9.4.3.4 Model predictions

First we add to our data the probability that the passenger survived as calculated by the model.

data <- tibble(data,
               Probability = model$fitted.values)

head(data) %>% 
  kbl() %>% 
  kable_classic()
Survived Sex Age Fare FamilySize Pclass Probability
0 male 22 7.2500 1 3 0.1025490
1 female 38 71.2833 1 1 0.9107566
1 female 26 7.9250 0 3 0.6675927
1 female 35 53.1000 1 1 0.9153720
0 male 35 8.0500 0 3 0.0810373
0 male 30 8.4583 0 3 0.0968507

Then we obtain the prediction by creating a new variable called prediction and setting the value to 1 if the calculated probability of survival is greater than 50% and 0 otherwise.

data <- data %>% 
  mutate(Prediction = if_else(Probability > 0.5,1,0))

head(data) %>% 
  kbl() %>% 
  kable_classic()
Survived Sex Age Fare FamilySize Pclass Probability Prediction
0 male 22 7.2500 1 3 0.1025490 0
1 female 38 71.2833 1 1 0.9107566 1
1 female 26 7.9250 0 3 0.6675927 1
1 female 35 53.1000 1 1 0.9153720 1
0 male 35 8.0500 0 3 0.0810373 0
0 male 30 8.4583 0 3 0.0968507 0

Then we can print a table comparing the model’s prediction to the real data.

table(Survived = data$Survived, 
      Predicted = data$Prediction)
        Predicted
Survived   0   1
       0 476  73
       1 101 241

Finally, we can calculate how well our model fits the data (how good was it at predicting the independent variable) by testing, for each passenger in the dataset, whether the prediction matched the actual outcome for that passenger. Because that test gives TRUE (1) or FALSE (0) for every row of the dataset, calculating the mean of the test results gives us the percentage of correct predictions, which in our case is about 80.5%.

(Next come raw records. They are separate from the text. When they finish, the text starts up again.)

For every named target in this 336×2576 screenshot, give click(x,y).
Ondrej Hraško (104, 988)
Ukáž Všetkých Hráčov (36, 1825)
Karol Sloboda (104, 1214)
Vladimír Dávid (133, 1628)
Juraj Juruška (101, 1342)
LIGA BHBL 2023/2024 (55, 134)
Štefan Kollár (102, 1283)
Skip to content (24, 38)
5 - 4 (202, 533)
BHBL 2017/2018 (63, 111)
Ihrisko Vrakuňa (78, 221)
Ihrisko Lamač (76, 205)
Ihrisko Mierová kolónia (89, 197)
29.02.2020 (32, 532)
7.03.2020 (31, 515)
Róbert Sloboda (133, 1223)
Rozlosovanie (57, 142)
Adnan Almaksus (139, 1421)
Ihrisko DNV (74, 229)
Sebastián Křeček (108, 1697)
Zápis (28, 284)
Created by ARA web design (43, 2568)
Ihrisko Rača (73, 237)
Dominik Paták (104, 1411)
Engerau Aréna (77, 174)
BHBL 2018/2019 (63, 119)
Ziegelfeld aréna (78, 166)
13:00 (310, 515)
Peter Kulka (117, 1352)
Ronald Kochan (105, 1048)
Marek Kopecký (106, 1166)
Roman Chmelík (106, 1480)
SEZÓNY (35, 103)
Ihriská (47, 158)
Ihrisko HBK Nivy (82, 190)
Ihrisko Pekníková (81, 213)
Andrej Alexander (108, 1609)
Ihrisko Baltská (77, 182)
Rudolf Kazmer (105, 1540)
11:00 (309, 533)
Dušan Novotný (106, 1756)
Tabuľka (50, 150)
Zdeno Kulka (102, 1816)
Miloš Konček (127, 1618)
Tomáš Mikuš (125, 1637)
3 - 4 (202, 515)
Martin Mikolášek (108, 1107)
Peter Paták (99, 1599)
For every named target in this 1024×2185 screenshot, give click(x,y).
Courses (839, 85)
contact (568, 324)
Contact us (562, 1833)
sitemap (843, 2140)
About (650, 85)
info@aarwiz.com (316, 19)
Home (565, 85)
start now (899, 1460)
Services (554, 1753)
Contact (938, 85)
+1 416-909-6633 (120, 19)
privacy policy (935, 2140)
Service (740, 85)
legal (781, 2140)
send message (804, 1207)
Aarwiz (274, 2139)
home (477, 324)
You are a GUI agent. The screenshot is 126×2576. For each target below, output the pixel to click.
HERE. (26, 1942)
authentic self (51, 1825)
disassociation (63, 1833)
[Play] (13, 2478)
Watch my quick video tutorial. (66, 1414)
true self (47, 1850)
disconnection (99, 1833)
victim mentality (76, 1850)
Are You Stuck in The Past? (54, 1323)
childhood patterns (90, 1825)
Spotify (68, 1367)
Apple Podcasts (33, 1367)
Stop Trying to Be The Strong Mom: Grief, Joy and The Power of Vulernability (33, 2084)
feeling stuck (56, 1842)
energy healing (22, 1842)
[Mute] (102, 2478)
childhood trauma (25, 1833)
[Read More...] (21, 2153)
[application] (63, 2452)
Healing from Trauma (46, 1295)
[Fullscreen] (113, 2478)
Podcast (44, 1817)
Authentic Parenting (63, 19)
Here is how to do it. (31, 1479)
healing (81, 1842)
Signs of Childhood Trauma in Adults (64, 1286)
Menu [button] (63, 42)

mean(data$Survived == data$Prediction)
[1] 0.8047138

9.5 Summary

In this chapter we introduced the logistic regression model as a useful tool to predict a dichotomous categorical variable based on one or multiple predictors that can be either categorical or continuous. The R scripts provided will work with any dataset provided that they are in a tidy format. So you now have everything you need to try to predict categorical outcomes in all kinds of scenarios and with all kinds of data.

9.6 Lab

For this week’s lab, your task is to build a logistic regression model on a dataset of your choice. I encourage you to use the dataset that you will be using for your individual project, if it contains a dichotomous variable that you can try to predict using other variables in your dataset.